Bu bağlamda pro olmayan arkadaşlarımızın aldığı karbon kadrolar aslında çok gerekli bir masraf değil de tatmin duygusu için gereklidir diye düşünmekteyim. Tamam paslanmaz, bozulmaz yıllarca aynı görünümü korur ama en ufak bir çukurda çatlayabilme olasılığı bile yeterince korkutucu bence. Bu kadrolar ne kadar satılırsa üreticiler de yaptıkları masrafları amorti edip yeni kadroların argesi için kaynak sağlarlar. Tıpkı bilgisayar endüstrisinde ilk çıktığında fiyatı 1000 usd olan işlemcinin hala iş görür güçte olmasına rağmen 2-3 yıl sonra 100 usd ye alınabilir hale gelmesi gibi. Zaten aynı silikon bloktan üretilen bu işlemcilerin maliyeti aslında 200 usd ye satılan ile aynı fakat bloğun daha saf yerine geldiğinden ve çeşitli teknik olasılıklar sayesinde daha hızlı çalışabilmeleri onların pahalı satılabilmesini sağlıyor tıpkı bisiklette olduğu gibi paradan önce yüksek işlem gücünün gerektiği büyük kurumlarda olduğu gibi.
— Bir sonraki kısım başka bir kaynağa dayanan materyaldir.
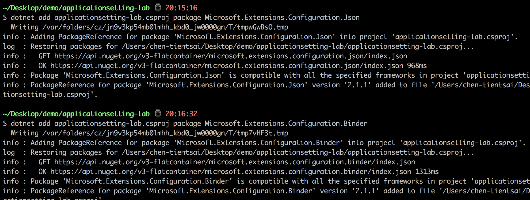Click the 20:15:16 timestamp
Screen dimensions: 530x200
(x=181, y=8)
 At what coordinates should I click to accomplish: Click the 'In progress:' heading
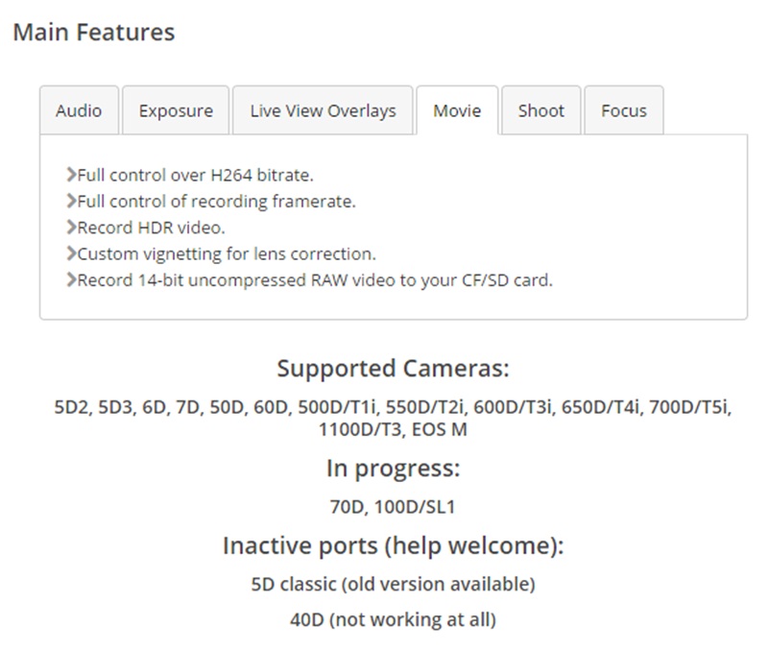click(393, 469)
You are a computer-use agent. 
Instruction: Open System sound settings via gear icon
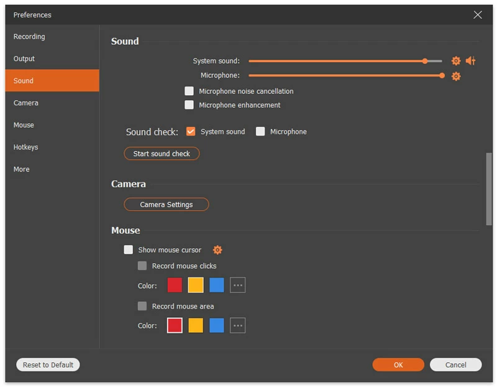click(455, 61)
Aklımdan geçenleri dilim döndüğünce anlatmaya çalıştım ama sonuç olarak karbon kadrolar pro sporcular dışında gereksiz bir yatırım ve tüketim nesnesi konumunda. Avrupada belki daha ucuza alınabilmesi ve yolların daha iyi olması bu yatırımı amatörler için mantıklı seçenekler arasına soksa da ülkemizde her an üzerinden geçmek zorunda kalınabilecek bozuk bir yol kesiminde bisikletten gelebilecek bir çıtırtının sürücüsüne acaba kadromun neresinden geldi/kadrom çöp mü oldu düşüncesine dalmasına sebep olması ile fahiş satış fiyatları mantıklı bir tercih değil diyor.
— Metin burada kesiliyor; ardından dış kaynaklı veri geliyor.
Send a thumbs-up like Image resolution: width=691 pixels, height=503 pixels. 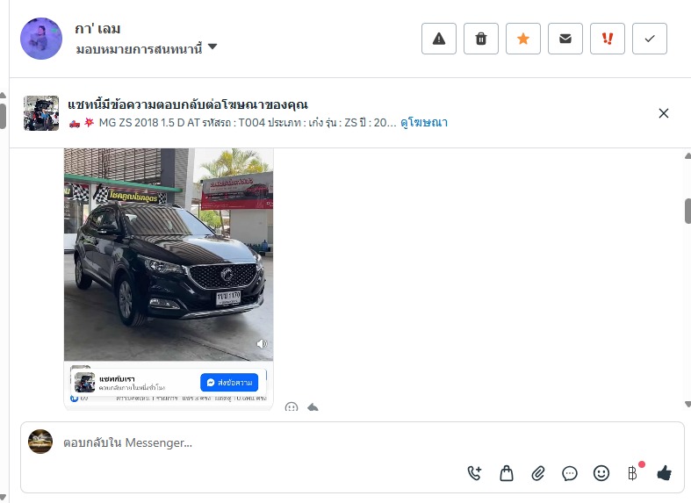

Ek olarak şunu da yazma gereği hissettim. Kişilik olarak garanticiyimdir. Mesleğim gereği elektrik ile çok haşır neşir olduğumdan yapacağım bir hata hayatıma yada sağlığıma malolabilir. Bu nedenle genel olarak riskli bir konuda riske girmem, arabama kötü marka yada ucuz lastik almam, markasız yada tanınmamış marka gıda ürününü tüketmem, kalitesiz ucuz elektronik eşyaları satın almam, beni yarı yolda bırakabilecek bir bisikleti asla almam, olsa da kullanmam tıpkı karbon kadro gibi. Ben satınalmak istedikten sonra bir şekilde onu alırım ama karbon kadroyu sevdim , ama onun yüksek kırılabilme olasılığını sevmedim. En kritik anlarda bile güvenebilmem lazım üzerine bindiğim makineye, frenlerine, lastiğine, kadrosuna, göbeğine. KArbon çok havalı, çok dikkat çekici, çok güzel hatta benim gibi ihtiyarlar için hafif olması gayet hoş bir özellik ama bunları durduğu yerde sağlıyor benim için giderken araya karışan diğer hayati parametreler henüz bana güven vermiyor. Bu biraz da apartman dairesinde oturupta sesini hiçbir zaman orta seviyede bile açamayacak birisinin 2x 200 watt amplifikatör alması, kontör satınalacak parası olmayanın 2500TL lik telefon kullanması, benzin masrafının altından kalkamayacak birinin 5000 motor eski Amerikan pikaplarından alması gibi birşey. Sınırları zorlayamayacak ve rahat rahat kullanamayacaksan almayacaksın tabi amacın fiyaka/topluma kendini gösterme kabul ettirme değil ise.
 
Özetle karbon daha sağlam ancak esnememe gibi kötü bir huyu var. Yani kalitesiz bir karbon kadronun dayanıklılığı da daha az olacağından elimizde patlama ihtimali var. Ancak sınıfında marka yapmış markalardan bence gönül rahatlığıyla karbon kadro alınabilir.

@ozan aktürk evet haklısın karbon ve karbonfiber tam olarak aynı şey olmasa da işin temelinde yine hammadde olarak karbon kullanılıyor. Yani aslında dediğim yanlış değil, karbon kadroların hâla esneme özellikleri alüminyumların çeyreği kadar bile değil.